Nadie pide que se olvide lo cruel que fue el siglo XX, uno de los más violentos de la historia. Dos guerras mundiales consumieron no menos de 70 millones de vidas, contando muertos en combate, privaciones de retaguardia, y asesinatos en masa, y a ello hay que sumar la Guerra Civil Española, Corea, Vietnam, Camboya, las incontables matanzas africanas, y el guerrillerismo de América Latina. Unos 100 millones de muertos sería un cálculo conservador. Y, aun así, es el siglo en el que el ciudadano, al menos en Occidente, ha comenzado a contar con una auténtica cobertura social, una seguridad jurídica y una vinculación profesional estable para atender a sus necesidades básicas.

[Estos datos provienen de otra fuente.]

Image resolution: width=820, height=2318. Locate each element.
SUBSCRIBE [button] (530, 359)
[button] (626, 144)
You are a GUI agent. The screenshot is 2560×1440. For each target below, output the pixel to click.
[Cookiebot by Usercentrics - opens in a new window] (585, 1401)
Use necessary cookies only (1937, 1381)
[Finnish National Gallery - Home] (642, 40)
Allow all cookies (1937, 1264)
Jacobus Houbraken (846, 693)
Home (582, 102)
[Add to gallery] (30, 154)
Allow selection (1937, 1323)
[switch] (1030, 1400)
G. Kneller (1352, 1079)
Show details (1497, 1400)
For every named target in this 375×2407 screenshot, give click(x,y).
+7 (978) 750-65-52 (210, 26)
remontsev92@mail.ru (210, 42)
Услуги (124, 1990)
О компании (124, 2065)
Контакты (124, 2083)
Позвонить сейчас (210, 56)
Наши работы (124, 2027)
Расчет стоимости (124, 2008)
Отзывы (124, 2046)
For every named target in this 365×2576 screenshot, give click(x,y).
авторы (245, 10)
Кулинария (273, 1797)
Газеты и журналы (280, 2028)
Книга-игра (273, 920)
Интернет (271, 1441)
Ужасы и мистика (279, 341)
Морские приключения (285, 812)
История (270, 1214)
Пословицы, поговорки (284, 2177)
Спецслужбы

El odio racial sólo puede ser atisbado si nos mantenemos vigilantes. Tarea que se dificulta cuando se obliga a estos grupos negacionistas a esconderse o restringir sus actividades. Hoy existen medios informáticos que permiten de alguna manera la continuación de sus operaciones. El Ku Klux Klan, por ejemplo, que desapareció de escena -aunque no del todo- antes del auge de Internet, tuvo una percepción negativa cuando su sobreexposición mediática, a raíz de su participación en procesos de índole racial en EE UU a mediados de los 80, sirvió para desacreditar a este movimiento ya que su discurso decimonónico contradecía la mayorìa de valores que el resto de la sociedad estadounidense quería proyectar.